The authors applied Robin to generate therapeutic candidates for dAMD as an initial proof-of-concept (Figure 2A above). Robin began the therapeutic hypothesis generation workflow by identifying and reviewing 151 papers to propose ten biologically relevant dAMD mechanisms to assay. After ranking the disease mechanisms and corresponding experimental strategies, Robin proposed treating dAMD by increasing RPE cell phagocytosis, and suggested testing how well drugs increase the phagocytic capacity of either patient-derived RPE cells or ARPE-19 cells in a flow cytometry assay. Next, it deployed Crow to conduct a literature review of about 400 papers about RPE phagocytosis and the therapeutic landscape of dry AMD and synthesized the results to propose 30 existing drug candidates for experimental testing in the phagocytosis assay. Then, it called Falcon to produce comprehensive evaluation reports on each of these molecules, which were ranked in an LLM-judged tournament.
Ultimately, the results shown in the proof of concept study in Figure 2 were confirmed by a human analysis of the same data. Preclinical models have demonstrated that Y-27632 can restore phagocytic efficiency in RPE cells, confirming Robin’s literature-based rationale for suggesting this candidate. In Figure 3 below, Robin recommends RNA sequencing of Y-27632-treated RPE cells to investigate the transcriptional effects of ROCK inhibition. The results suggest that Y-27632 enhances the initial uptake phase of phagocytosis through cytoskeletal rearrangements and promotes clearance of internalized material through transcriptional regulation of autophagy. Further work is necessary to confirm whether these changes are specific to Y-27632 or are generalizable to any intervention that significantly increases phagocytic capacity.
That’s a lot of biology, but to make the point: the mechanistic insights, derived from experiments proposed by Robin and analyzed by Finch, demonstrate how AI-driven scientific discovery can not only identify effective therapeutic compounds but also reveal novel molecular targets within disease pathways that might have otherwise remained unexplored. Figure 4 below further buttresses this point.
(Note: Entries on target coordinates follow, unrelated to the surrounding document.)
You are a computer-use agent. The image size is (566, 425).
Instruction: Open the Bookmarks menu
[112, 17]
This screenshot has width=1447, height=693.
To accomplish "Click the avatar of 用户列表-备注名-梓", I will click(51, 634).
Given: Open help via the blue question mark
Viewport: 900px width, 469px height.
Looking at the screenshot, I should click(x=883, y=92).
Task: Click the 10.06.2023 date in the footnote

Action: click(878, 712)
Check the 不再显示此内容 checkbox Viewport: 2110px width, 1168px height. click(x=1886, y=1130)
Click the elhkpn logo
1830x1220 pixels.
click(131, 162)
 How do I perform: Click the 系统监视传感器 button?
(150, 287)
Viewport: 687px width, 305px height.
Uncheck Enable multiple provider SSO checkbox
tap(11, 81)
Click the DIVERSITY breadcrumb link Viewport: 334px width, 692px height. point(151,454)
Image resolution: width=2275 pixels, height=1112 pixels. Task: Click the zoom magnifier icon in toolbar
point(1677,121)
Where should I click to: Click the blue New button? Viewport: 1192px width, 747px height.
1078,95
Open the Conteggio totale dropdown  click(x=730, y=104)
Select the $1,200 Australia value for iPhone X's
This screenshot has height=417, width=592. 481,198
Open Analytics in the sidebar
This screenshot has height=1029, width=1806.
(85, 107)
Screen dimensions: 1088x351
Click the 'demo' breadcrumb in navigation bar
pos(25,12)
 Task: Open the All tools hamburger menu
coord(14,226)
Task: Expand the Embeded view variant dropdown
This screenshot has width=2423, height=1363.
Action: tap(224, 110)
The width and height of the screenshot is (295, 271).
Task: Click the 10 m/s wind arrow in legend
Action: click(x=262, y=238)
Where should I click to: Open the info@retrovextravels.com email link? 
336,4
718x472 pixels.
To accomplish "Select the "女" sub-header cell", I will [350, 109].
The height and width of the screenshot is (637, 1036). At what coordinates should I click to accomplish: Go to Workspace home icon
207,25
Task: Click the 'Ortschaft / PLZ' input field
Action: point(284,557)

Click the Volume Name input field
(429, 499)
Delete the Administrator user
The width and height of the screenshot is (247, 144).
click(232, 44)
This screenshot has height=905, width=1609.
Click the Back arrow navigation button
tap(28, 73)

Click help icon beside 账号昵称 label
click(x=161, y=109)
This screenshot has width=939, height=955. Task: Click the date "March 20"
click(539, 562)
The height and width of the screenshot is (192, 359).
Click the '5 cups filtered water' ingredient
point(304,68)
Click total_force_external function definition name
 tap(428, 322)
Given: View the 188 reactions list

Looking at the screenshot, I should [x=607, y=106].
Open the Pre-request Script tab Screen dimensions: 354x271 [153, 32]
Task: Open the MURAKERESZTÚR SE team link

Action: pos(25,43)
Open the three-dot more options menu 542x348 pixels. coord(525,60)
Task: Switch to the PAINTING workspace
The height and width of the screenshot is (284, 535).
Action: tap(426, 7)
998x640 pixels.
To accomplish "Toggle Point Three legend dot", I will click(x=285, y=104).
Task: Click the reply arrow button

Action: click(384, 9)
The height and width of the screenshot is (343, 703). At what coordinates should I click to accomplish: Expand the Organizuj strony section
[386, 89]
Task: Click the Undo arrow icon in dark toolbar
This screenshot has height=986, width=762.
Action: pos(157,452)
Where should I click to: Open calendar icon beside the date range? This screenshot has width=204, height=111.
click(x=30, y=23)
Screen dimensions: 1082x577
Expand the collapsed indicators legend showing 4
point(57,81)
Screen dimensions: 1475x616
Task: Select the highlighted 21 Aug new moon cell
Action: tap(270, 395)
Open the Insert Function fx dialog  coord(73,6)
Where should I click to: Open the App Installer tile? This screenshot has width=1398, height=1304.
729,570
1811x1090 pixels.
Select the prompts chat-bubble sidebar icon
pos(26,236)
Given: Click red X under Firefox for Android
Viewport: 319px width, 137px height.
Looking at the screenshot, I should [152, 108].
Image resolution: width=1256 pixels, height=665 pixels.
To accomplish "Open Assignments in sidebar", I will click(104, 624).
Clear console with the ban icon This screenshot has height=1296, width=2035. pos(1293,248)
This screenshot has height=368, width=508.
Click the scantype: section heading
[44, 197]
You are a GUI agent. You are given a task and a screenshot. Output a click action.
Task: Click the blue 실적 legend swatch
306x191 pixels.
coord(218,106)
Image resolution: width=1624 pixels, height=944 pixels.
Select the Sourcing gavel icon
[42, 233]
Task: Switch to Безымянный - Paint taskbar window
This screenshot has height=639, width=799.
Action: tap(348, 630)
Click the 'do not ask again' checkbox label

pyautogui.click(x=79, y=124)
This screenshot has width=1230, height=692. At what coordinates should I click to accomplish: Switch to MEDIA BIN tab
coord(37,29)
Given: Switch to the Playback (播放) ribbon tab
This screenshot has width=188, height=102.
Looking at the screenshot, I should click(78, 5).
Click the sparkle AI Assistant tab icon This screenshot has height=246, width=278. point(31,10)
In closing this musing, Robin seems to be capable of automated hypothesis generation and experimental data analysis for scientific discovery, at least in the practical domain of drug repurposing. When tasked with identifying novel therapeutics for dAMD, Robin proposed enhancing RPE cell phagocytosis using ROCK inhibitors, and discovered ripasudil as the most potent enhancer of RPE phagocytosis among tested compounds through an iterative lab-in-the-loop discovery cycle. Ripasudil’s established safety profile and clinical approval for ocular use present a promising drug repurposing opportunity that could significantly accelerate the development pathway for dAMD treatment.
Robin addresses a broader challenge in therapeutic development. With FDA approvals stagnating at approximately 50 novel drugs annually over the past decade, new approaches to scale therapeutic discovery are urgently needed. As the first system to automate both literature-grounded hypothesis generation and experimental data analysis, Robin is poised to accelerate the pace of drug discovery compared to traditional approaches.
The authors state that future iterations of Robin will aim to provide detailed methodologies that require minimal human translation for laboratory execution. The Finch data analysis agent is also heavily reliant on prompt engineering by domain experts to produce reliable analytical results. Adapting Finch to independently generate or adapt prompts to specific data modalities would enable a more autonomous discovery pipeline. This is where the authors are focused next.